Abstract

Motivated by challenging resource allocation issues arising in large-scale wireless and wireline communication networks, we study distributed network utility maximization problems with a mixture of concave (e.g., best-effort throughputs) and nonconcave (e.g., voice/video streaming rates) utilities. In the first part of the paper, we develop our methodological framework in the context of a locally coupled networked system, where nodes represent agents that control a discrete local state. Each node has a possibly nonconcave local objective function, which depends on the local state of the node and the local states of its neighbors. The goal is to maximize the sum of the local objective functions of all nodes. We devise an iterative randomized algorithm, whose convergence and optimality properties follow from the classical framework of Markov Random Fields and Gibbs Measures via a judiciously selected neighborhood structure.
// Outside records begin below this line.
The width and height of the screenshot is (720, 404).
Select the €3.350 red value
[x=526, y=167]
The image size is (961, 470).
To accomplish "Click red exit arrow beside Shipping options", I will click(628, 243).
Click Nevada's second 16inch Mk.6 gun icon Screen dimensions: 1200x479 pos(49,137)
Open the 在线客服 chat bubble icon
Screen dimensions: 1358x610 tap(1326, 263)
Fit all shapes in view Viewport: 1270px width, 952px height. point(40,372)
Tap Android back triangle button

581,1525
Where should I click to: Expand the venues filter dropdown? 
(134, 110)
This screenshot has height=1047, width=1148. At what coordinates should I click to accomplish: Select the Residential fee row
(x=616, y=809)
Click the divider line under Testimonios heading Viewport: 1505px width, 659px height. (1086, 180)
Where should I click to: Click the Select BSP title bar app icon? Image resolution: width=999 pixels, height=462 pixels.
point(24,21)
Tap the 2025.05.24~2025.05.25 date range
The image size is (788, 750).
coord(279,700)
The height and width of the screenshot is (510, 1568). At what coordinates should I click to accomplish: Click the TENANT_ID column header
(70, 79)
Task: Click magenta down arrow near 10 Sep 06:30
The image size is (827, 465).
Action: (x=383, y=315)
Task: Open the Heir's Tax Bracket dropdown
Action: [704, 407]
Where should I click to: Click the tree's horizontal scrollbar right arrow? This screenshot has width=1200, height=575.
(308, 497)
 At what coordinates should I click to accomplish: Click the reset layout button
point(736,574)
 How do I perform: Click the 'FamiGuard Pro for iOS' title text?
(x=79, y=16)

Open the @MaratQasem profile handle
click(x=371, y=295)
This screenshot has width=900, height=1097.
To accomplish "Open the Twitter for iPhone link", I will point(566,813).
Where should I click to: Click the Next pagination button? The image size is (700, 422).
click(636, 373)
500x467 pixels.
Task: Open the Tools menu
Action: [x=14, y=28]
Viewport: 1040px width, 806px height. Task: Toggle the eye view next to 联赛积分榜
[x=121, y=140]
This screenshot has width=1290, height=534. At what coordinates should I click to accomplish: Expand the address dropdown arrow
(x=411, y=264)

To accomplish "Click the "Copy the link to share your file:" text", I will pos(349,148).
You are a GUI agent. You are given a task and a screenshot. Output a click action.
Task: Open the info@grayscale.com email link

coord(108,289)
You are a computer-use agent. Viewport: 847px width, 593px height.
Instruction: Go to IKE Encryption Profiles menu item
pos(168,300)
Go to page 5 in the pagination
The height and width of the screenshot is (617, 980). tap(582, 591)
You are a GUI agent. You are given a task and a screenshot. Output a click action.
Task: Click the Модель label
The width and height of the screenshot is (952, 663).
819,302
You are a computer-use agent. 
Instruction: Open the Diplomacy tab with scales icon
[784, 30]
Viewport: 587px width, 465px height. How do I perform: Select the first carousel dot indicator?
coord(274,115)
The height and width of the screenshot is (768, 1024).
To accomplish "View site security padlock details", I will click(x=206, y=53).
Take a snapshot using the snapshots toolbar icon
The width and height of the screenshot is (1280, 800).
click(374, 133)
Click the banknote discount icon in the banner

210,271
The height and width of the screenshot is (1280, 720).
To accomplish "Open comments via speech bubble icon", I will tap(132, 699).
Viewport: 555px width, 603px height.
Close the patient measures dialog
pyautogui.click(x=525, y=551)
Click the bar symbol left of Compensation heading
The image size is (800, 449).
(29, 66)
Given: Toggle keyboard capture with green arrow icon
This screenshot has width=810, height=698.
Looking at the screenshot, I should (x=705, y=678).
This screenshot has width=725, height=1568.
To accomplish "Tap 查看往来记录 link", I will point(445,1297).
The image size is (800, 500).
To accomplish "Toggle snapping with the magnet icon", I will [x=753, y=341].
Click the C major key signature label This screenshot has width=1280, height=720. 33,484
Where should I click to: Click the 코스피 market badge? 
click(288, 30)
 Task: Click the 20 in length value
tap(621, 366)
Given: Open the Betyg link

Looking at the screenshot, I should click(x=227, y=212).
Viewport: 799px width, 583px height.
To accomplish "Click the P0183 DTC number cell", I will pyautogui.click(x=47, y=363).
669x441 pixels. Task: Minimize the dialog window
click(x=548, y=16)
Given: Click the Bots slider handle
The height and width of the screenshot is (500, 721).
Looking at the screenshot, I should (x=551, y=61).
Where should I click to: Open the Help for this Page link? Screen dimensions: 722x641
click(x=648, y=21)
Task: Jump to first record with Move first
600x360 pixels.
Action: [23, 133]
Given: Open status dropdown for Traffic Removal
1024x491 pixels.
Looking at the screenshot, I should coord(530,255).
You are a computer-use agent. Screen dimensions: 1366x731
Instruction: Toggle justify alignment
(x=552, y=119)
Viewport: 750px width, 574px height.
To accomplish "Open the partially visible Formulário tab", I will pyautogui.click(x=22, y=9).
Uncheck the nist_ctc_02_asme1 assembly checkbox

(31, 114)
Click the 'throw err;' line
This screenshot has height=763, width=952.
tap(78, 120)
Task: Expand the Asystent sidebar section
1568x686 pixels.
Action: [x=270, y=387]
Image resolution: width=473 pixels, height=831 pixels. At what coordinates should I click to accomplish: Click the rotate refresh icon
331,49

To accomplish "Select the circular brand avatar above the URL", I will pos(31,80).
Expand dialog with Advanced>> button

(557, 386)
The proposed algorithm is distributed, asynchronous, requires limited computational effort per node/iteration, and yields provable convergence in the limit. In order to demonstrate the scope of the proposed methodological framework, in the second part of the paper we show how the method can be applied to two different problems for which no distributed algorithm with provable convergence and optimality properties is available. Specifically, we describe how the proposed methodology provides a distributed mechanism for solving nonconcave utility maximization problems: 1) arising in OFDMA cellular networks, through power allocation and user assignment; 2) arising in multihop wireline networks, through explicit rate allocation. Several numerical experiments are presented to illustrate the convergence speed and performance of the proposed method.